Data entries:
↓

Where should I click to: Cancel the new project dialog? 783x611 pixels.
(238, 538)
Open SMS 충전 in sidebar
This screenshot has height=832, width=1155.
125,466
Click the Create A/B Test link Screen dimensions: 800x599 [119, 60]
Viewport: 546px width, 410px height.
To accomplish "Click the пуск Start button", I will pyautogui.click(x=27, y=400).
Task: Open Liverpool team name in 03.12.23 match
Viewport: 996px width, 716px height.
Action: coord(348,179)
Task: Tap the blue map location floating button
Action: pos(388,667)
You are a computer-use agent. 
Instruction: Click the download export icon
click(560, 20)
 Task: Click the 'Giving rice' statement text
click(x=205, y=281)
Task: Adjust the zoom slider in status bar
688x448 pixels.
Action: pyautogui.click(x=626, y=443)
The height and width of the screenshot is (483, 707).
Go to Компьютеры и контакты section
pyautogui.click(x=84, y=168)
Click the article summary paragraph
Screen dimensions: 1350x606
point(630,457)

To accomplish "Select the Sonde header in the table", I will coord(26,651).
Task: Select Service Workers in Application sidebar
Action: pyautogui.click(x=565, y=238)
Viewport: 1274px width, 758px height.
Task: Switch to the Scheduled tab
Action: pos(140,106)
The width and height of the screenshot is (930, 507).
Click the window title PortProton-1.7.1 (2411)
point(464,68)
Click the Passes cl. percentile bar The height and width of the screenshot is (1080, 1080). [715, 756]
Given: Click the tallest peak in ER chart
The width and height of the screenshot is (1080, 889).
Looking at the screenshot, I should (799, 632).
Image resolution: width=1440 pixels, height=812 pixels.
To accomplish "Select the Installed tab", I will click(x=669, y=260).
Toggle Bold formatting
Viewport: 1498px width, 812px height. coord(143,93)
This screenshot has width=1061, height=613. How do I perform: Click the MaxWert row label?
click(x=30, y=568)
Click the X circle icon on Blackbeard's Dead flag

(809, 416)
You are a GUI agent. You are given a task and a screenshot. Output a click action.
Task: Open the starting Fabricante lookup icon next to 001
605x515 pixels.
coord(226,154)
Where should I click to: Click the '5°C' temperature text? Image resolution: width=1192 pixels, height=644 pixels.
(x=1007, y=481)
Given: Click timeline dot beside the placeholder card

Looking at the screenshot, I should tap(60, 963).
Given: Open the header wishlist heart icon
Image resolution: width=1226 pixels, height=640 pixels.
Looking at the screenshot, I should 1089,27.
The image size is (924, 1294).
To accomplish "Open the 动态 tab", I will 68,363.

↑

**EXERCISE OBJECTIVE**
All lines that contain the word "agent" must be copied from the records above.

**WRITTEN SOLUTION**
You are a computer-use agent. 
You are a GUI agent. You are given a task and a screenshot. Output a click action.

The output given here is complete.